Certainly, the strike wave of 1959–62, of which the Imperial Valley lettuce strike was the most significant single event, did not end Public Law 78 immediately, but given the slow pace at which legislation usually responds to social reality, it didn’t take long for the workers’ movement to have its effect. Senators Eugene McCarthy and George McGovern first introduced legislation to end the program in 1960. California’s Senator Claire Engle, visiting Mexico during the Imperial Valley strike in 1961, told Mexican legislators that largely because of the strike he did not expect the Bracero Program to be renewed again by the U.S. Congress.26 In 1963 the program barely got enough votes to continue.
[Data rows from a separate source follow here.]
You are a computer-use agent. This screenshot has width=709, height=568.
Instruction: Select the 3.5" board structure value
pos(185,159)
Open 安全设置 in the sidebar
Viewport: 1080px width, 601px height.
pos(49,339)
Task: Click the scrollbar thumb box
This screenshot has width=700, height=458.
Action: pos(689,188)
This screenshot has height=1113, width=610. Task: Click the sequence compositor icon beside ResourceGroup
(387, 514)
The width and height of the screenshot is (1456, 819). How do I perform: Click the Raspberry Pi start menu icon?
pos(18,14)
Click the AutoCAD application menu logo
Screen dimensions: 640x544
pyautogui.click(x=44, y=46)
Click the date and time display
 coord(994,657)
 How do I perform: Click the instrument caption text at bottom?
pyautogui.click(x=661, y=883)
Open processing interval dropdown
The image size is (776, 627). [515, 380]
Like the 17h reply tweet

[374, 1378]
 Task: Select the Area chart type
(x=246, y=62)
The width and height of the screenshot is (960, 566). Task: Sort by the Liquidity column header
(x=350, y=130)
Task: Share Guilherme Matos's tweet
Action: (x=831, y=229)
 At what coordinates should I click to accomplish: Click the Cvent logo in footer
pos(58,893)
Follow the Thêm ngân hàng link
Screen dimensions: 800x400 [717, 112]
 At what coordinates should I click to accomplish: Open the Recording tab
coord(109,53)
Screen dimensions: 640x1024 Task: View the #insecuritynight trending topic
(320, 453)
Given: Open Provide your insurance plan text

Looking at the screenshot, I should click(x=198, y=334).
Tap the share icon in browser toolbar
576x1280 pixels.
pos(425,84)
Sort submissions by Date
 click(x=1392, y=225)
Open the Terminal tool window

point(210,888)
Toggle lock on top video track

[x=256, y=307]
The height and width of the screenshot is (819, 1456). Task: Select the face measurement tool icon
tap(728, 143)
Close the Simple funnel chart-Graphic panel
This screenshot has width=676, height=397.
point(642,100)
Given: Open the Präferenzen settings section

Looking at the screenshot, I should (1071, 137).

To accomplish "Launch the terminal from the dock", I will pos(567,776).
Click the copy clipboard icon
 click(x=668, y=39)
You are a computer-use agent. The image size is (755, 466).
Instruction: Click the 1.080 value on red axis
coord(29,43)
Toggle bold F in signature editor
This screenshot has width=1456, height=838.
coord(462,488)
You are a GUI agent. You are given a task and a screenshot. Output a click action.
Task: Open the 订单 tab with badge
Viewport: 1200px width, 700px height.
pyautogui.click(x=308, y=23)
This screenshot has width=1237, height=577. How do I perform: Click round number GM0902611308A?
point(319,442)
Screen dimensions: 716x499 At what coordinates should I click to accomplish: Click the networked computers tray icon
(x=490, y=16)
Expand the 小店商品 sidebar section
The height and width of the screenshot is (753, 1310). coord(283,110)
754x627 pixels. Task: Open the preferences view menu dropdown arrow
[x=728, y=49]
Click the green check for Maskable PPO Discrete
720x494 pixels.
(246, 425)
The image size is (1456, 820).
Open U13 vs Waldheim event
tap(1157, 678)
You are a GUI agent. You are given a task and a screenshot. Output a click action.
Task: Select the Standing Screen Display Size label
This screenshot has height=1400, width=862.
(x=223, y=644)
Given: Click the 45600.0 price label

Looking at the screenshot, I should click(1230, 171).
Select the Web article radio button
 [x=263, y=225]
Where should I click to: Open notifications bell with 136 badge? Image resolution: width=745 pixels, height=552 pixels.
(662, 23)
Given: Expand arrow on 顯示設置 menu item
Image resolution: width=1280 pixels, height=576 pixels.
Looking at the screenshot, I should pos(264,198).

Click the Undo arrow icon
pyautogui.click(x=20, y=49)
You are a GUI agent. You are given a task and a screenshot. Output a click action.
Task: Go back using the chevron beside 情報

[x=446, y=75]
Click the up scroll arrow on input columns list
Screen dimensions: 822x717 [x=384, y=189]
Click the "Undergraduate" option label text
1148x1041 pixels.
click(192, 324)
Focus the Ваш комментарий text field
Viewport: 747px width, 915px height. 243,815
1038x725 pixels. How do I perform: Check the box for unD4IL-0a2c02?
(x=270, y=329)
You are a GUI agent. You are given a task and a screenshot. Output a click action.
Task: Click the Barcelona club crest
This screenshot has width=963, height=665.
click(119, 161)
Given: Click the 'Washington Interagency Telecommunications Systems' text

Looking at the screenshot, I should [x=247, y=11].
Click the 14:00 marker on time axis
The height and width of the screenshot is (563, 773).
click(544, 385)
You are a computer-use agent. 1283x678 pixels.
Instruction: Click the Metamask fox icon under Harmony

In 1964, it passed only after its proponents promised that this would be its last year. Even Time magazine in 1961 got the story better than the historians who now claim that “farm labor activity during the early 1960s was comparatively weak and ineffective.” At the end of its six-paragraph article on the Imperial Valley strike Time concluded, “With a foot in the ranchers’ gate, the unions are now hoping to kick the gate down.”27
Cesar Chavez was a minor player in the 1960–61 Imperial Valley strike. He had come to the valley as the executive director of Community Service Organization, the job he had taken after he left Oxnard. John Soria remembers seeing him at some of the picket lines and at the big rallies, quietly taking them in. But Chavez did more than that. He helped organize local Mexican Americans into what he called the Committee to Advance the Valley Economy. The group circulated a petition supporting the workers’ right to organize and issued leaflets detailing how much money the Imperial Valley was losing because braceros sent their wages back to Mexico. It also picketed the grower-sponsored Citizens to Save the Harvest when mostly wives and children of the growers made some widely publicized but ineffectual attempts to pack lettuce in the struck fields. Less than a year later, as strikes continued to batter California growers and formal labor organizing was in disarray, Chavez returned to the Imperial Valley for the CSO’s annual convention. He tried to convince the delegates, many of whom he had brought into politics, to commit CSO resources to organizing farm workers. When the delegates refused, he resigned, abruptly leaving the organization that he had been building for ten years. Bud Antle was not the only man in California to guess the shape of the future.